Fig 11 : évolution de la masse des glaciers d’après un lot de 40 glaciers de référence. (Source : World Glacier Monitoring Service).
Le gaz carbonique
Après une légère diminution causée par la pandémie du COVID-19, les émissions de gaz carbonique dues à la combustion du carbone fossile ont retrouvé leur niveau des années précédentes, avec un total estimé à 36,4 GT en 2021 (figure 12). Ces émissions représentent 89% des rejets de gaz carbonique, les 11% restants étant dus au changement d’usage des sols. 48% des émissions totales restent dans l’atmosphère, tandis que 29% sont absorbés par la biomasse terrestre et 26% par les océans.
Fig 12 : émissions de gaz carbonique par combustion de carbone fossile depuis 1990 (Source : Global Carbon Project)
La concentration en gaz carbonique de l’atmosphère à la station de référence de Mauna Loa (Hawaï) en décembre 2021 s’élevait à 417 parties par million (corrigée des variations saisonnières). L’accroissement par rapport à 2020 est de 2,5 parties par million.
Événements remarquables
Incendies
En été de l’hémisphère nord, des incendies catastrophiques se sont propagés en Grèce, en Colombie Britannique.
Précipitations - sécheresses
Une dépression qui a lentement traversé la Belgique et l’Allemagne y a déversé d’énormes quantités d’eau qui ont balayé des habitations, des infrastructures et fait 200 morts. L’Ouganda a aussi subi des inondations catastrophiques. La figure 13 montre que les cumuls annuels de pluie ont été anormalement élevés en Chine et dans les zones équatoriales. La sécheresse a été très prononcée au Canada, dans une grande partie du Brésil, autour de la Méditerranée, et au sud de Madagascar.
Fig 13 : anomalies de précipitations pour la période de janvier à septembre 2021. (Global Precipitation Climatology Centre (GPCC), Deutscher Wetterdienst, Germany)

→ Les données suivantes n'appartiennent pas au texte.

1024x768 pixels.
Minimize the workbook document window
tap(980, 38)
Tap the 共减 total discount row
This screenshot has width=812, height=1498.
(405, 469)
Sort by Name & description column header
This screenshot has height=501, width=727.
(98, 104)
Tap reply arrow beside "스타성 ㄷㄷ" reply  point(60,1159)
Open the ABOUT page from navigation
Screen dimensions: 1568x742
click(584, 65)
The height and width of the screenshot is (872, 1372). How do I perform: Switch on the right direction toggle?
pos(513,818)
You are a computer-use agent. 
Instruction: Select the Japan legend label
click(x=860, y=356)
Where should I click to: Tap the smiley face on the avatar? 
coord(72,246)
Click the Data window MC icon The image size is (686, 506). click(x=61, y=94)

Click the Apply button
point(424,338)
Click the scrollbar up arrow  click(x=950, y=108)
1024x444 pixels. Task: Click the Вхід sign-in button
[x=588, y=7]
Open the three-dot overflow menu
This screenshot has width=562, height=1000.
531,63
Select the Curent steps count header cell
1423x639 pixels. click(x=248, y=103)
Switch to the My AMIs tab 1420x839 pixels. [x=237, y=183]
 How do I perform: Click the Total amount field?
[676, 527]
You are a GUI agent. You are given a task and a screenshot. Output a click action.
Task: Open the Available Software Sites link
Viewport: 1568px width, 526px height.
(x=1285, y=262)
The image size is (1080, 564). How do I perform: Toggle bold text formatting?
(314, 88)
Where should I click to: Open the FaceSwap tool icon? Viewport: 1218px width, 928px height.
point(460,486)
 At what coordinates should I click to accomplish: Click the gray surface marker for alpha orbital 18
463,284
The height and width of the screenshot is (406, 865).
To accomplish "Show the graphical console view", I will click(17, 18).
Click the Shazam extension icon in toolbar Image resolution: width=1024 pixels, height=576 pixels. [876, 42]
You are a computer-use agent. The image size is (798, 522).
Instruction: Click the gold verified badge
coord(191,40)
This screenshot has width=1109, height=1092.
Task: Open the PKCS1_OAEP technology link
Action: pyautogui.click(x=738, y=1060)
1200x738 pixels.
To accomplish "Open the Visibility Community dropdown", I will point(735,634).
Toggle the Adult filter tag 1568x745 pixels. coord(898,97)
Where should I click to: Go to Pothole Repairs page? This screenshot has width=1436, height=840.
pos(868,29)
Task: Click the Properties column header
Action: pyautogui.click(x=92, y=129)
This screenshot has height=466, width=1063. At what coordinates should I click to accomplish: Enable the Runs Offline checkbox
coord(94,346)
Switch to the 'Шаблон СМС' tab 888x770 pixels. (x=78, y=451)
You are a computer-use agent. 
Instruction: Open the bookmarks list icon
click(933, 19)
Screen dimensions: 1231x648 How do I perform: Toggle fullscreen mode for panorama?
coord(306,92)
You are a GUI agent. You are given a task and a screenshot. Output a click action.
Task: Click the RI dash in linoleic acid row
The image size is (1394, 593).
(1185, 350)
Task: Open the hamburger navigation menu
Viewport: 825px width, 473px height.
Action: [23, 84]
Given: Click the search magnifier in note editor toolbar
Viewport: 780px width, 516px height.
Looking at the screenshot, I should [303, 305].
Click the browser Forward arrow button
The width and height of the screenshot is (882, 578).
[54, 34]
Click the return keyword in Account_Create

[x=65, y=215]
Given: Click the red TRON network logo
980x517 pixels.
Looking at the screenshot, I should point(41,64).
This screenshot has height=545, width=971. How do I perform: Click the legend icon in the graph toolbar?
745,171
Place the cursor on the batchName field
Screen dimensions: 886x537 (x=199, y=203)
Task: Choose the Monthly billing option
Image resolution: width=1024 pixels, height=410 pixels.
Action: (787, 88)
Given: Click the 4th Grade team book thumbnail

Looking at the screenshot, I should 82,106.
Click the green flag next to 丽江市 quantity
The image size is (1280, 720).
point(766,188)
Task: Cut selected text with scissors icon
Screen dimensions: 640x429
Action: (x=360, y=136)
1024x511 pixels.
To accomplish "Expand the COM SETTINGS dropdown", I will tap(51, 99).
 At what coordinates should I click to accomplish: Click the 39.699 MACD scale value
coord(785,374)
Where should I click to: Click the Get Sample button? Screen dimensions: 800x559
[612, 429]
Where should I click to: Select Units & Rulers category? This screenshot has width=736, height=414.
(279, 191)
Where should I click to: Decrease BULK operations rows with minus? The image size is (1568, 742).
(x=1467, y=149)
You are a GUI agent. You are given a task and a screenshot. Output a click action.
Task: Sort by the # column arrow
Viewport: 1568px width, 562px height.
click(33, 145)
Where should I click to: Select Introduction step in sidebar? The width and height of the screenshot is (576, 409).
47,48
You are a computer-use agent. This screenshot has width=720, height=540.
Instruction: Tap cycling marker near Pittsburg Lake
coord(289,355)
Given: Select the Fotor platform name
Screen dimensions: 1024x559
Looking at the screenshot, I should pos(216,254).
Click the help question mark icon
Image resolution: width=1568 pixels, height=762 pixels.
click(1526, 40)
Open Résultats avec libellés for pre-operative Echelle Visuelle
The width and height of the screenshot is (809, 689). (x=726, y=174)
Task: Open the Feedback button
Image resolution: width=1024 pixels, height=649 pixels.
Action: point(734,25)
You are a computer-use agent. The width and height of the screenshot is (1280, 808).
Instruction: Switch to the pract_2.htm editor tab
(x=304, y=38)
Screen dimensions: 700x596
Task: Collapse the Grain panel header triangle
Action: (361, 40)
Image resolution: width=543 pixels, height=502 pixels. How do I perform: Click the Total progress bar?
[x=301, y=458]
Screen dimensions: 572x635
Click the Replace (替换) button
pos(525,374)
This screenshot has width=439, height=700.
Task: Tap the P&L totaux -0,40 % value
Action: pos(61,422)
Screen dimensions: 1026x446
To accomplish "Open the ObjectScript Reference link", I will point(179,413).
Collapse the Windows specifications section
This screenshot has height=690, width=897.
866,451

Tempêtes tropicales et cyclones tropicaux
La saison des cyclones dans l’Atlantique tropical a été particulièrement active, avec 21 tempêtes dont 7 au niveau cyclonique, ce qui en fait la troisième année pour le nombre de tempêtes identifiées. Le Pacifique nord-est a subi lui aussi une activité cyclonique supérieure à la normale. Les nombres de cyclones dans l’Océan Indien, et dans le Pacifique sud-ouest sont restés conformes à ceux d’années normales, tandis que dans le Pacifique nord-ouest, il y a eu moins de cyclones qu’habituellement.
Conclusion
L’année 2021 ne s’inscrit pas dans le changement climatique en cours comme l’année de tous les records. Elle s’inscrit toutefois dans ce changement avec des températures élevées, nombre de records régionaux ou saisonniers, et une hausse du niveau marin qui ne ralentit pas.
À quoi pouvons nous nous attendre en 2022 ?
Le précédent record de la température moyenne globale date de 2016. Compte tenu de la tendance actuelle au réchauffement, il est très possible qu’il soit dépassé en 2022, surtout si un épisode El Niño se déclare dans les prochains mois.
La publication du 6ème rapport du GIEC a été très commentée, et le réchauffement global et ses conséquences sont devenus omniprésents dans les médias, les ONG qui s’occupent de l’environnement, et même les politiques poussés par les citoyens.
Cette pression aboutira-t-elle enfin à des mesures efficaces pour réduire nos émissions de gaz à effet de serre ? La guerre en Ukraine et l'arrêt des fournitures de gaz à l'Europe par la Russie risquent de nous contraindre à de telles restrictions que nous le voulions ou pas.
Ce rapport souligne la menace, insuffisamment portée à la connaissance du public jusqu’à présent, que constitue le méthane, un gaz à effet de serre heureusement à courte durée de vie, mais 28 fois plus puissant que le gaz carbonique. Ce méthane est émis principalement par l’agriculture, et aussi lors de fuites sur les sites d'exploitation pétrolière & gazière, ou lors du transport du gaz naturel, et, de plus en plus, par les pergélisols des latitudes élevées que le réchauffement climatique déstabilise. C’est là aussi un élément du système climatique qu’il faudra suivre de près dans les prochaines années.